• **SOURCE DOCUMENT**
▽

In a PBS interview Eric Sloane once said “Closing your hand around a warm wooden hammer handle is like being with the man who wore it smooth.” He collected antique tools for a lifetime. Each of them is made with care, each a marvel of mass, of line, and of texture. His collection of tools can be seen intact at the Stanley-Sloane Museum on Route 7 in Kent, Connecticut. The Stanleys donated the brown stained shingle structure on 12 acres just south of Kent Falls. On site are the remains of an old iron furnace, which produced pig iron from 1826-1892, a fitting accompaniment to the collections showcased here. The rolling fields and wooded acreage would make artist and collector, Eric Sloane (1905-1985) smile, for this is a beautiful spot.
The open interior of the main exhibition hall is simply furnished and equipped with a cathedral ceiling, from which hangs Sloane’s collection of early flags. His tools are displayed in a combination of open space simulating various workshops as well as in showcases. Tools are arranged by their intended task, with carpentry things together, farming implements in another space, and lumbermen’s tools separate from those. Labels in his distinctive lettering style and accompanying sketches punctuate each exhibit, and along with his tools, are synonymous with the Colonial Movement itself. The presentation follows the style used in his 38 books, a combination of hand lettering and line drawings that lay out the art and method of using tools to do just about any task. Museum assistant, Barbara Russ reminds us, “The art of remembrance of the older and better ways of doing things pervades the atmosphere and brings Sloane’s voice back to this hallowed space.”


Yesterday’s laborer
The bedrock of Sloane’s philosophy is the moral worth of the man on the street – the carpenter, joiner, lathe splitter, roofer, wheelwright, farmer, lumberman, nail maker, or axe-grinder. This is a particularly American spirit, and a sense of community pride can be seen in just about every example in the collection. In Reverence for Wood, Sloane tells, “During the Civil War, the upheaval of American society resulted in much ugliness and some deterioration of taste. Before that time, agriculture and the preservation of tradition were a cherished part of the good life, but from then on the philosophy of ‘change for the sake of change’ became the dominant force in American thinking.” Hasn’t he been saying that older ways are better ways ever since the publication of his first book? Didn’t he tell us that the poorest folk got better nutrition than the rich do today with their diet of over-processed foods?

△

• **TASK A**
In the records, copy out the lines starting at the one containing "Task: Expand the dist folder arrow" and ending at the one containing "Action: [24, 278]", keeping every character unchanged.

• **INFORMATION PROVIDED**
▽

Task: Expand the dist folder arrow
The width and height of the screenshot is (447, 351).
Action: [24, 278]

△
▽

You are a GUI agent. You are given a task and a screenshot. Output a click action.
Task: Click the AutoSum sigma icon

△

• **TASK B**
Answer these questions from the article on the Stanley-Sloane Museum:
(i) On what route and in what town is the museum located?
(ii) What hangs from the cathedral ceiling of the main exhibition hall?
(iii) How many books did Sloane write?

• **TASK ANSWER A**
Task: Expand the dist folder arrow
The width and height of the screenshot is (447, 351).
Action: [24, 278]

• **TASK ANSWER B**
(i) Route 7 in Kent, Connecticut.
(ii) Sloane's collection of early flags.
(iii) 38.